Dix jours après la publication de la note administrative portant suspension d'Abou Soundi pour «faute grave, dont manquement à la discrétion professionnelle», celui qui est convaincu d'être victime de manœuvres peu louables, fomentées par des imposteurs, rompt le silence.
En conférence de presse à Moroni, Soundi Saïd Aboubacar dit Abou Soundi nie en bloc ce qui est rapporté par la note administrative qui parle de sa suspension pour faute grave entre autre. Après une dizaine de jours de réflexion, Abou Soundi, accusé d'indiscrétion et de non respect de la déontologie du métier par Mahamoud Salim Hafi, ministre de la Jeunesse et des Sports, rompt le silence et passe à l'offensive.
« Je nie en bloc le contenu de la note administrative portant ma suspension. La note est abusivement propagée par un quotidien de la place, allant jusqu'à m'accuser de m'être immiscé en catimini dans une délégation se rendant à Mayotte. C'est de la méchanceté. J'étais sur cette île il y a environ dix ans, au titre de gardien de but de Bonbon Djema ».

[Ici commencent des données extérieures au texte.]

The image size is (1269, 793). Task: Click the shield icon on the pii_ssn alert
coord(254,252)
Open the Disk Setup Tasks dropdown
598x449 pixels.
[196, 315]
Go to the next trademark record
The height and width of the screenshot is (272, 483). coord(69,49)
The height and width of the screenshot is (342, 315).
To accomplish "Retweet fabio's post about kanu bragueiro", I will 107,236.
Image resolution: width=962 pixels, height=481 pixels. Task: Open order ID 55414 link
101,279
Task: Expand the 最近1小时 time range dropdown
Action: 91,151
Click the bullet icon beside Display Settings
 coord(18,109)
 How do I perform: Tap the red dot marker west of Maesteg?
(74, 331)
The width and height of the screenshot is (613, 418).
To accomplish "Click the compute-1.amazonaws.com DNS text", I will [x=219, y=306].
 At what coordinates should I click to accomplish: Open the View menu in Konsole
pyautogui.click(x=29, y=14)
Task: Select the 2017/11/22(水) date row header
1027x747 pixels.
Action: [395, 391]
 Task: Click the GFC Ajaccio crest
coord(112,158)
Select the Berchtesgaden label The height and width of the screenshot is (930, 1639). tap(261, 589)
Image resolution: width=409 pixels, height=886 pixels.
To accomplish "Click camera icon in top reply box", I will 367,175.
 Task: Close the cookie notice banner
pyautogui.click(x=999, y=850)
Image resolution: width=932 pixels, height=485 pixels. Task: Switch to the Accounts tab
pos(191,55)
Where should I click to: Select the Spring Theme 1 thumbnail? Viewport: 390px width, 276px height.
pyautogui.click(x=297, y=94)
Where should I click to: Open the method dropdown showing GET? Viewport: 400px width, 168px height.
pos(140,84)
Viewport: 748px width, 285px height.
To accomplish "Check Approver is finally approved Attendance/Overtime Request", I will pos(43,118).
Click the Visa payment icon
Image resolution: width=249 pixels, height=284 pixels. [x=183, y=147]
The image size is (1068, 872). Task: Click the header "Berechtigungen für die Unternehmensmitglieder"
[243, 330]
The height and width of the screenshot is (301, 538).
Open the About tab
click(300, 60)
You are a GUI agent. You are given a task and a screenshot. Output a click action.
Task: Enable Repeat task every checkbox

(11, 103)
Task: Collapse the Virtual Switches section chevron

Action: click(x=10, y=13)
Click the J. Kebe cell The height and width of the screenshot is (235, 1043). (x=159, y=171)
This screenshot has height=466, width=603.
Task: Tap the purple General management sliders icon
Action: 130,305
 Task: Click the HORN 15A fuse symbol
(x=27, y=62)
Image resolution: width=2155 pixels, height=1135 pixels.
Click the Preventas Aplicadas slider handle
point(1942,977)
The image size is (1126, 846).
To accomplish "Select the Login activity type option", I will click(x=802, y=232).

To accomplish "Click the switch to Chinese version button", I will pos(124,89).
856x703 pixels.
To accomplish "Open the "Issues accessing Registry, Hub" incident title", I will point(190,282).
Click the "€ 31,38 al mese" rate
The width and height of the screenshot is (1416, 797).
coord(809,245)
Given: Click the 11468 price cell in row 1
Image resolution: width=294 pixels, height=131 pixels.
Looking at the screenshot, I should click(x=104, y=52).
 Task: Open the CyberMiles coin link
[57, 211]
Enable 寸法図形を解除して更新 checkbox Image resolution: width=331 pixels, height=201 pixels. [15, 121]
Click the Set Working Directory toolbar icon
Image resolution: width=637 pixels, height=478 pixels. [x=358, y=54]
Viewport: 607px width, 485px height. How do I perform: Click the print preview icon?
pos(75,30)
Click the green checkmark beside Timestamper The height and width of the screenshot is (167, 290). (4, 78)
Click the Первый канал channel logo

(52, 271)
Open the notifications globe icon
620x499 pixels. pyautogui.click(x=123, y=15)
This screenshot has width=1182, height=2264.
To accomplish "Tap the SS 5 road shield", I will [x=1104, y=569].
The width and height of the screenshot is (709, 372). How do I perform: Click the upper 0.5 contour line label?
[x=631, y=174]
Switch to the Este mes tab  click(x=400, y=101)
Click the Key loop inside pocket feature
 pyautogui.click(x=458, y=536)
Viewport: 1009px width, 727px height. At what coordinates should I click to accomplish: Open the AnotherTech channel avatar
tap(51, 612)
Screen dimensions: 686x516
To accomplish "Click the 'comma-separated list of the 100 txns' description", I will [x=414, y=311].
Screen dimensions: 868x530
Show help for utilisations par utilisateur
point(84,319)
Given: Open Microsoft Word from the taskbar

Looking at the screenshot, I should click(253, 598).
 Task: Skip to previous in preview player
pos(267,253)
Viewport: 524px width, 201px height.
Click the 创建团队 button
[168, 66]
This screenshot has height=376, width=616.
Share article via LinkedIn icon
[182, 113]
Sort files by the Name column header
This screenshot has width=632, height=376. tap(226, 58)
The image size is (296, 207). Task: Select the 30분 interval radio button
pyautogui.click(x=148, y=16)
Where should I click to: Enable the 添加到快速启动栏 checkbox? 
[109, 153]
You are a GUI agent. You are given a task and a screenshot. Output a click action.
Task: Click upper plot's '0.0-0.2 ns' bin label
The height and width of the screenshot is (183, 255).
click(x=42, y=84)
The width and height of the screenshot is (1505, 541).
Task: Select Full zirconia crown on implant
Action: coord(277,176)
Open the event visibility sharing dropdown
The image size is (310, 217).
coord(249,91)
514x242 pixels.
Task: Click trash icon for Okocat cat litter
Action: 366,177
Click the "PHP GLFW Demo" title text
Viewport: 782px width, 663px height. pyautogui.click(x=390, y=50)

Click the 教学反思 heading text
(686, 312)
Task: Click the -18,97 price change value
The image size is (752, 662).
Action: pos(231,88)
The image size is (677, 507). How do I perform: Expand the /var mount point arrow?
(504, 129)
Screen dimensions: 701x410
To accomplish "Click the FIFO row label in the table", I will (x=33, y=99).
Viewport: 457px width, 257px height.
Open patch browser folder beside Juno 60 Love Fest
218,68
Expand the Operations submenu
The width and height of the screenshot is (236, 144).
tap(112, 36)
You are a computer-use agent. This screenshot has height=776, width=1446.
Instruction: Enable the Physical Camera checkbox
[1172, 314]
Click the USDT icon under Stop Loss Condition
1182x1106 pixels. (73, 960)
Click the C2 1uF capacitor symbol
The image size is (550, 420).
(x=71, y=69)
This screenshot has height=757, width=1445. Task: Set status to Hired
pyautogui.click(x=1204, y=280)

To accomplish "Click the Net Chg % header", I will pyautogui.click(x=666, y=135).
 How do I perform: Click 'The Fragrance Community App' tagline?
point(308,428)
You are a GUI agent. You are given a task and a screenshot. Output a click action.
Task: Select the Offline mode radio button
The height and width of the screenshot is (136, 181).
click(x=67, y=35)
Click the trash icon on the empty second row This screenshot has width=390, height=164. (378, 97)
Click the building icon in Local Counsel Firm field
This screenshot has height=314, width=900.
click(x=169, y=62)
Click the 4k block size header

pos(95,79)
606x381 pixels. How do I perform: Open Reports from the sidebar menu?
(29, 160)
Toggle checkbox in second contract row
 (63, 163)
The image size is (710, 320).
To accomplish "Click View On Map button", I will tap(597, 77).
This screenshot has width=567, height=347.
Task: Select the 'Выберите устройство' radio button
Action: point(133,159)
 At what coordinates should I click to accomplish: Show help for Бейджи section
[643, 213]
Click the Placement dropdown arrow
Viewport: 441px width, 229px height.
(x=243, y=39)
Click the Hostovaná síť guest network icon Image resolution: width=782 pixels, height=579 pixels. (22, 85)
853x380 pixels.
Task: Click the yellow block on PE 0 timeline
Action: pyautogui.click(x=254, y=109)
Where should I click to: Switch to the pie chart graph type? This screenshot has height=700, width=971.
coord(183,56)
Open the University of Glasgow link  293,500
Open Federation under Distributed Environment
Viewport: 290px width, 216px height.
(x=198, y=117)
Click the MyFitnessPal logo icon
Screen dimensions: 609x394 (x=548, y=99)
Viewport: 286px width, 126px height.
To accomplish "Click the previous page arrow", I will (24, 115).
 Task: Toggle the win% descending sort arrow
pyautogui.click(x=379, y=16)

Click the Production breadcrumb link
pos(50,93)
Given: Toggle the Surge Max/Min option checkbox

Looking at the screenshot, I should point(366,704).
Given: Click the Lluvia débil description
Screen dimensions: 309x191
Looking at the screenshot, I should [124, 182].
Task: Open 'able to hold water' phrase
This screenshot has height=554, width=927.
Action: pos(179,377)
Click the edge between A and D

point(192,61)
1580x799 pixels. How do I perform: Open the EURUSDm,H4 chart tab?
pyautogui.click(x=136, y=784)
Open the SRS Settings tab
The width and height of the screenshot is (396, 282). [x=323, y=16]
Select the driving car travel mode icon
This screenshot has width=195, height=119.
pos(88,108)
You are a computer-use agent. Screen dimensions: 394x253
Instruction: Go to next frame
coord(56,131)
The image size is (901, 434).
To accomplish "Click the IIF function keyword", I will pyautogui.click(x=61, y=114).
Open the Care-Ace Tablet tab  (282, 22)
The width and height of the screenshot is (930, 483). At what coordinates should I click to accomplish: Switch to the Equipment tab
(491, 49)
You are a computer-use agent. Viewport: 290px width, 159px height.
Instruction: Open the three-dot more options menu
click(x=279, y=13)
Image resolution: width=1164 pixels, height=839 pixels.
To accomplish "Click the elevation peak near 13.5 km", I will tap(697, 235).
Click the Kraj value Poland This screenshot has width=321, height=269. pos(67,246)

Entre temps, un passeport du conférencier fait le tour de la salle pour prouver l'absence d'un récent visa d'entrée à Mayotte. Mais la réaction tardive de l'accusé sans aucune assignation en justice des auteurs de soi-disant « manœuvre de d’intoxication, destinée à déshonorer ma personnalité » a suscité le doute.
Accusation sans fondement
« Je n'ai rien contre mon ministre. Il a été induit en erreur par des imposteurs qui sèment le chaos dans le service. Je n'ai divulgué aucun secret. J'ai expliqué à mes collègues ma rencontre avec le Ministre de l'intérieur. L'objectif de cet échange avec Kiki, c'était de le solliciter pour soutenir, en conseil des Ministres, le dossier des Jeux des îles des jeunes de l'Océan indien, prévus cette année à Djibouti. Il est mieux placé qu'un docker. Ma courtoise intervention a été mal-interprétée, intentionnellement, par les imposteurs, ennemis de la stabilité et du développement de ce ministère. Je n'ai pas reçu une copie de cette note portant ma suspension. C'est le fruit du désordre qui prévaut au Commissariat de la Jeunesse et des Sports », regrette Abou Soundi. A la fin du face-à-face avec la presse, le conférencier pousse un grand ouf de soulagement : « Je ne suis pas suspendu pour détournement de fonds. Ce détail n'est pas insignifiant ».